You may also find that your bowel produces more wind than before, and this can sometimes build up in the abdomen and cause pain. Drinking peppermint water or taking charcoal tablets can help to reduce this. Your doctor can prescribe these for you or you can get them from your chemist.
It can sometimes take months for the bowel movements to get back to normal after surgery, and you will probably need to find out which foods are right for you by trial and error. Some people find that their bowel may always be more active than before their surgery, and that they have to eat carefully to control their bowel movements.
If you continue to have problems, it is important to talk to a dietitian at the hospital, as they can give you specialist advice tailored to your individual situation.
Sex life after bowel surgery
Once you have recovered from the operation, there is usually no medical reason why you should not take up a normal sex life again. However, you may find that you feel self-conscious about the change in your body’s appearance, especially if you have had a colostomy. This may stop you from wanting to make love.
If you have a supportive partner, talking about your feelings may help to lessen your anxieties. You should not feel guilty or embarrassed to talk to your nurse or doctor about what is troubling you. They can refer you for specialist counselling if you think that would be helpful.
Occasionally an operation to the area of the rectum can cause damage to the nerves that go to the sexual organs. If damage occurs, a man may not be able to have or maintain an erection, and may have problems with ejaculation. Women may find that their sexual function or response is also affected. This may improve over time – however sometimes it is permanent.
If you have any problems, your doctor or specialist nurse will be able to discuss them with you in more detail.
CancerBACUP has a section on sexuality and cancer which you may find helpful.
Looking after a stoma
When the nurse is showing you how to look after your stoma it may be helpful for a close relative to be with you in case you ever have any difficulties when you get home.
Before you leave hospital, your nurse will make sure that you have a good supply of stoma bags.
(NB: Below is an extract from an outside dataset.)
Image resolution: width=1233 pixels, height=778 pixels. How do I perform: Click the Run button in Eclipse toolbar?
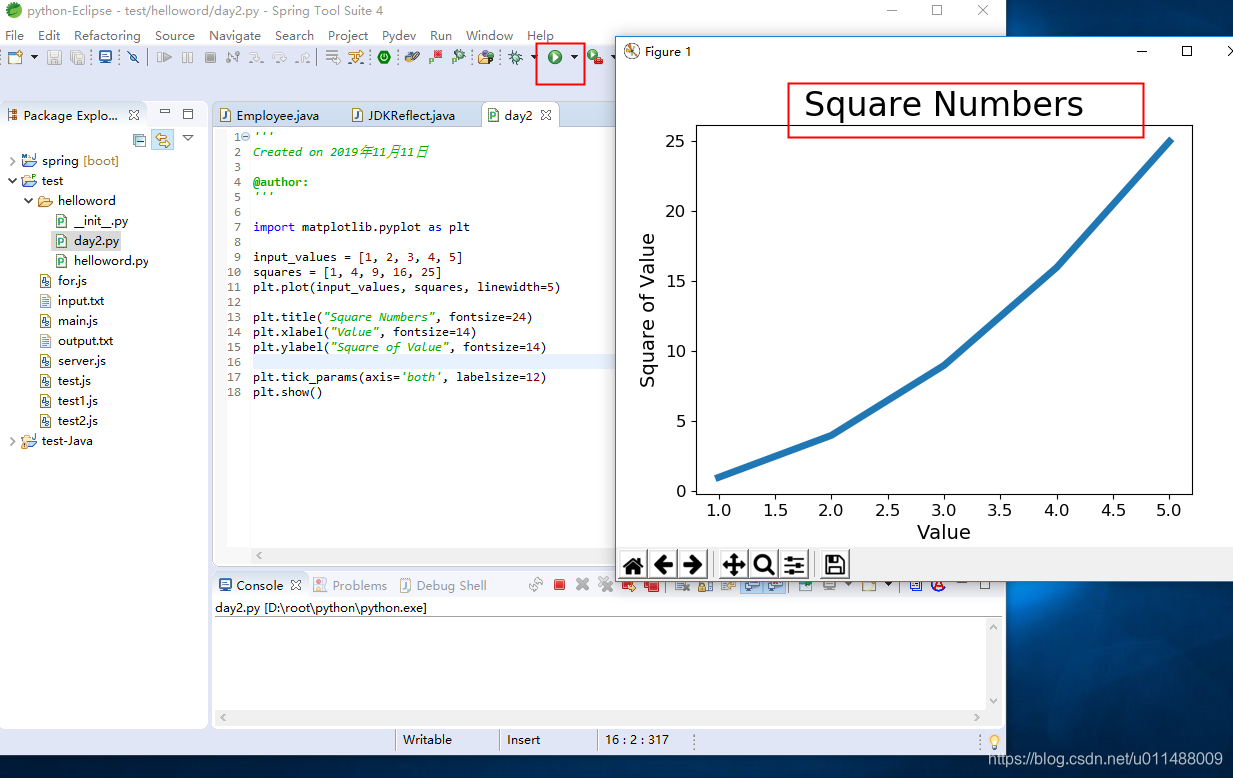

Before you start to change or empty your bag, make sure that you have plenty of bags and cleaning materials to hand. It is a good idea to keep everything you need in one place, so that you don’t have to start searching for things at the last minute. Make sure that you allow yourself plenty of time and privacy, so that you can work at your own pace without any interruptions.
Some people with a colostomy avoid wearing a bag by flushing out (or irrigating) their colostomy about once a day. Although this method does not suit everyone, your stoma nurse will be able to discuss it with you in more detail.
Stoma supplies
When you are at home you can get all your supplies from your chemist. Some chemists do not keep a very large stock, so it is a good idea to order in advance so you don’t run out. Sometimes it is better to get your supplies direct from a local stockist, and the British Colostomy Association has details of these.
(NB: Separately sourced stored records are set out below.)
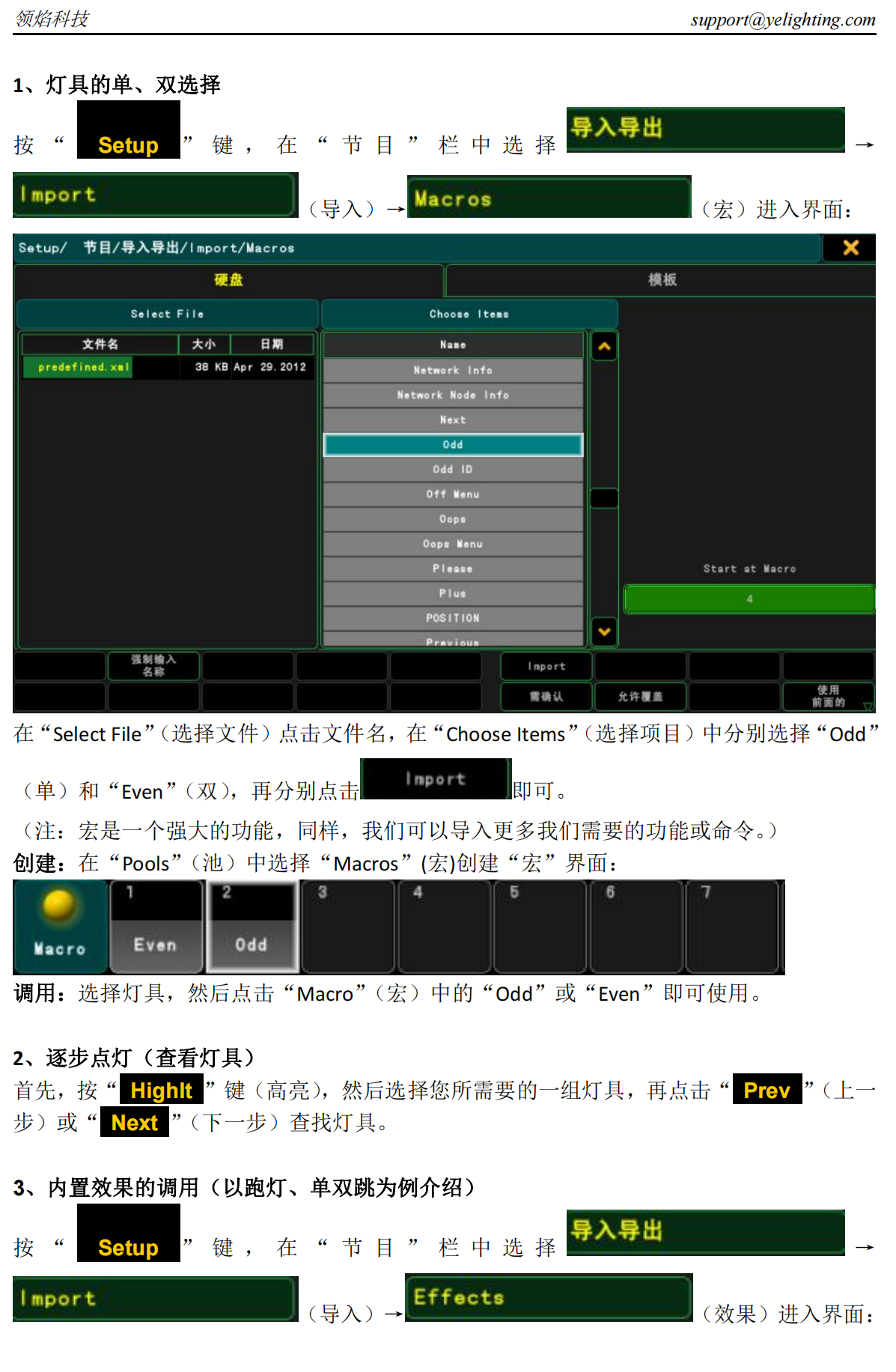This screenshot has height=1372, width=896.
Task: Sort the file list by 文件名 column header
Action: pyautogui.click(x=100, y=344)
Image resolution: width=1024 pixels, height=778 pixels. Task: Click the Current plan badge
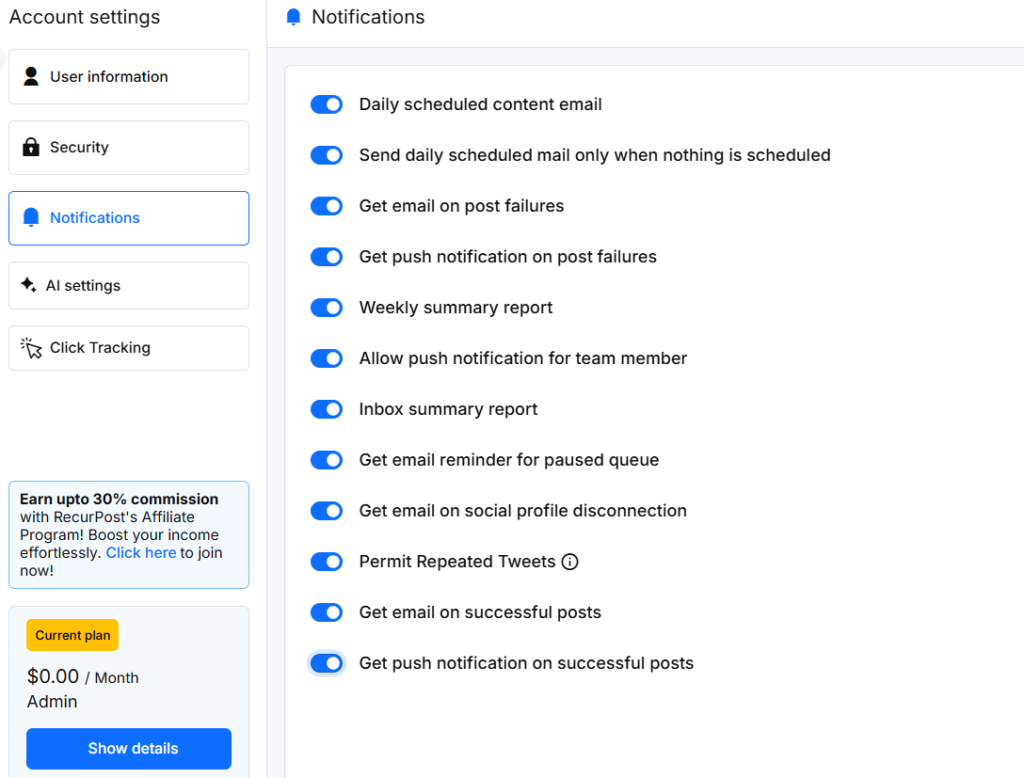(72, 635)
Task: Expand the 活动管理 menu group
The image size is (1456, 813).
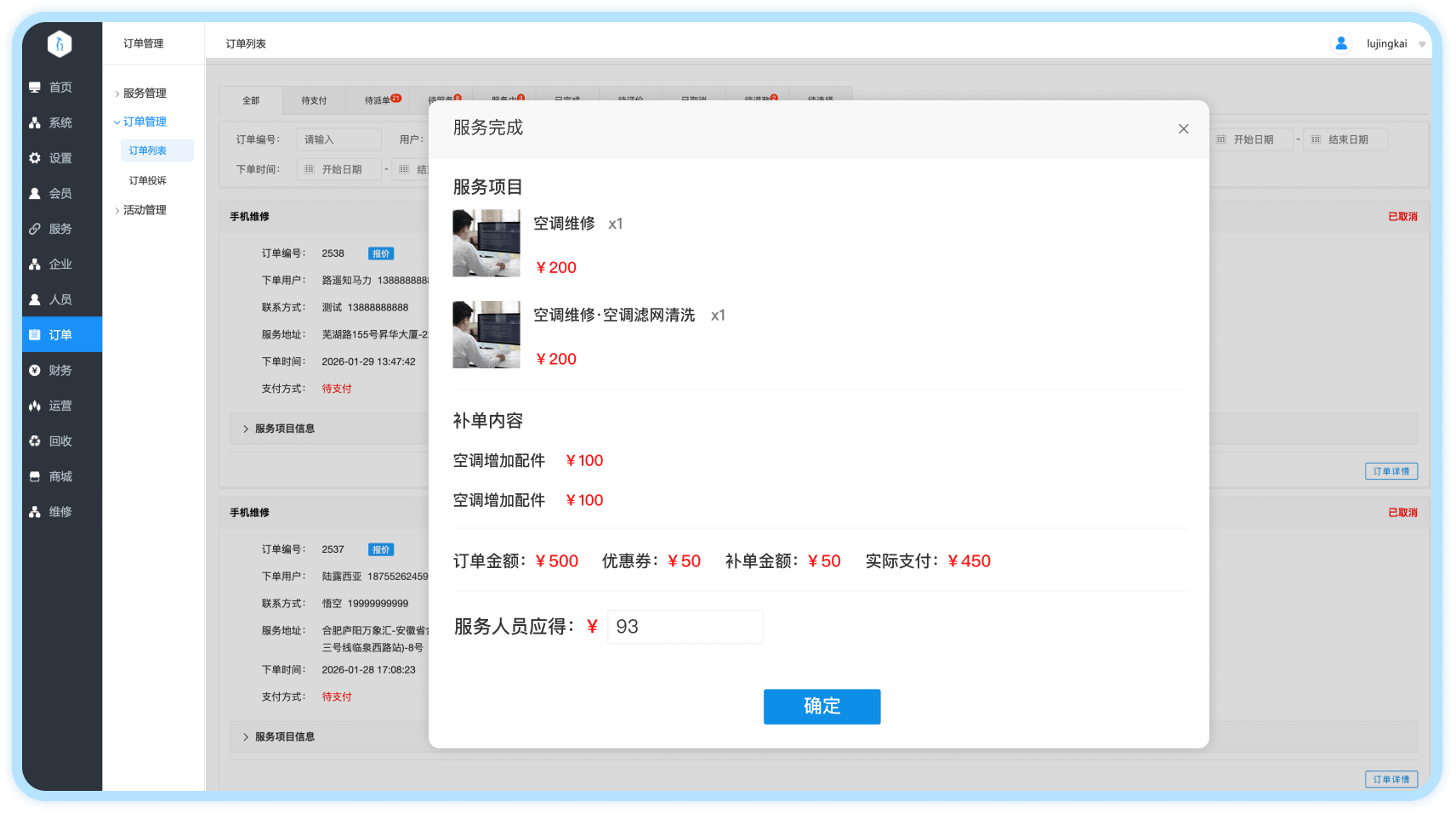Action: pyautogui.click(x=144, y=210)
The supplies are free but you will need a signed prescription from your GP. If you are aged between 16 and 65, make sure that your doctor signs the form saying that you are entitled to free prescriptions.
Home support
Once you are at home you will still be able to phone the stoma nurse if you have any problems. Your GP may also arrange for a district nurse to visit you for a few days when you first leave hospital to make sure that you are coping at home, or to sort out any problems that you may have with your stoma.
Having a colostomy or ileostomy is a big change in your life and many people find that they are embarrassed by the stoma, and that it affects the way that they feel about their body.
Embarrassment about a stoma can also affect relationships if you are uncomfortable about your partner seeing it.
These feelings are a natural part of coming to terms with the changes that a stoma causes, and usually gradually decrease over time.